As far as we know, none of the sheep equipment suppliers offer Soay-sized Chairs.  They are all sized for Suffolks and other sheep giants.  So we were not surprised the first time we used our Chair when the Soay’s rump sank way down and he was able to wallow and flail and create an unholy mess of his horns and legs all tangled up in the webbing.  I was laughing too hard to take a picture, sorry.  Think small rhino in a tropical hammock, or some such thing.

Time for a customized retrofit.  The easy first step was to narrow the width of the Chair until it was tight enough to prevent the animal from rolling side to side like the Titanic.  Next, we gradually made the “sling,” or webbed seat part of the Chair, less deep so the sheep would not slip down too far into the netting.  Whoever makes these Chairs does quite a lovely job of lacing the netting to the frame.  Steve chose not to mess with this workmanship and instead cinched up the netting a little at a time with zip ties. 

Once the ram had settled in with his reading material from among the old issues of Sports Illustrated and Business Week, Steve could get up close for the pedicure without either lying prone in sheep poop or putting his face at risk of a swift kick from a wayward hoof.

Our first year using the Chair, my job was to keep my hand on the ram’s chest to be sure he did not suddenly lunge forward out of the Chair if we did not have the seat cinched up shallow enough, but this year my desire to record for this posting how Steve uses the Chair led us to make two improvements.

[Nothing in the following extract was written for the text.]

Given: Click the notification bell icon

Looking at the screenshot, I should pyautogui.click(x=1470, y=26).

First, the belt.  No, no, we are not engaging in corporal punishment, merely using a material at hand for an SPCA-approved restraint.  Looping a wide belt through the side of the frames and then around the ram’s chest (both loops of the belt in front, not behind the sheep) and putting the belt either above the front legs or right below them, keeps his body quiet (in the photo above, Steve has not yet latched the belt).  Either way is a big help, and you might try using two belts if you have a ram (or ewe, for that matter) with serious attitude. 

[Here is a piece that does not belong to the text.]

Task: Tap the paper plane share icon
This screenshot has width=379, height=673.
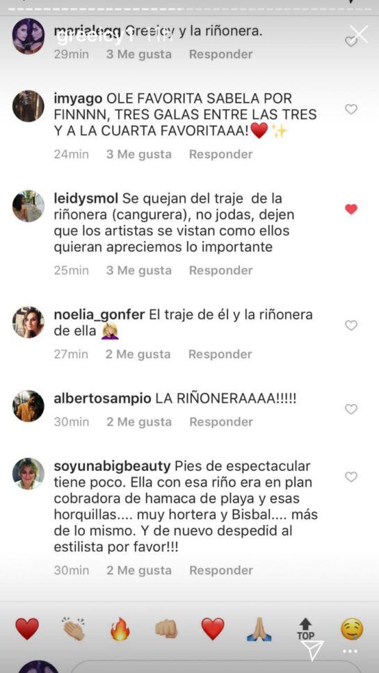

So far, so good, but even with the belt, the ram was free to flail his head, and his prodigious horns, again risking both Steve’s face and the aluminum chair tubing.  Enter the blindfold.  We had read somewhere that throwing a blanket over an animal’s face was a good all-species home remedy for butting, flailing, bolting (horses) or even spraying (skunks).  Out came the ever–present white Costco golf towel from the Kit.

Here is the mighty Atlas, one of the biggest Soay in North America, quietly at ease in the Chair with both his seat belt and his sleep mask on, waiting for his hoof trim.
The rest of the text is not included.